Percebeu, mas não deu importância ao descuido — O pior já passou.
E tratou de cuidar das vacas leiteiras e dar ordens aos cholos. Como nos tempos de antes, tudo estava no seu controle. O trabalho e o tempo se encarregaram de fazer Dom Juan esquecer que tinha filhos adoentados pelo quebrante. A barriga vazia lhe fez lembrar que tinha uma casa, uma família e uma mulher, sentiu falta da sua comida pronta e quentinha — Hora do descanso!
Encontrou os filhos arriados até os pés e as preocupações retornaram — As crianças estão com febre alta e umas bolhinhas de água pelo corpo. — Vamos levar no doutor Lázaro! — enrolaram o menor. Mostrando um era como mostrar todos.

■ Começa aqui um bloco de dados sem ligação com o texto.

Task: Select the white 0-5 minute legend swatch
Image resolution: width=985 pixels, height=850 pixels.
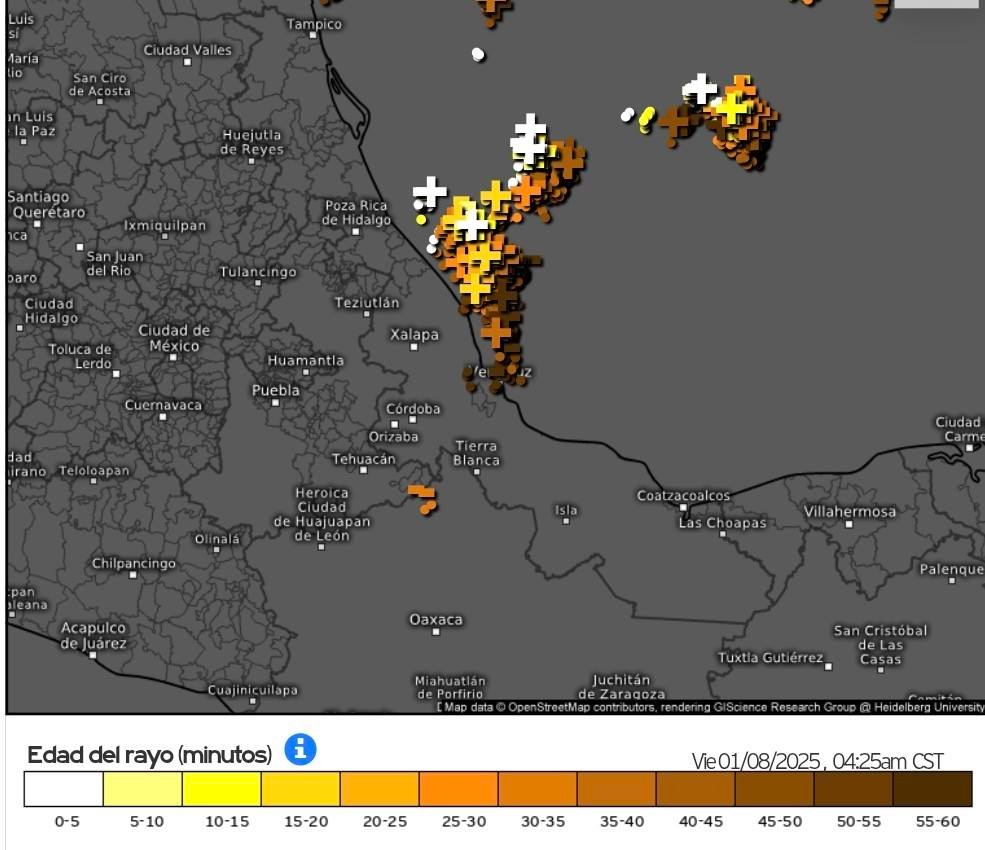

Os demais ficaram recomendados de não sair da cama — Levantar só pra ir ao banheiro, entenderam?
Eu e la Vieja ficamos no cuidado dos sobreviventes — O que la Vieja acha que acontece? — Amanhã, todos vão estar com bolhinhas pelo corpo — E o que vamos fazer? — Esperar... e acalmar a febre — foi o que fizemos até que os três voltaram ao campo de guerra.
O diagnóstico do doutor Lázaro: varicela
(Não coçar as feridas que vão aparecer.) (O doutor explicou que vem por aí umas bolhinhas cheias de aguinha, depois aparece uma casquinha nas bolhas e vocês vão ter muita coceira...) (E não pode coçar, senão o remendo fica pior que o soneto.)
La Vieja me chamou para aplicar rezas de proteção — Não precisa adoecer por estar ajudando — o espírito de la Vieja ficou se derramando em mim, bastava ter olhos para ver.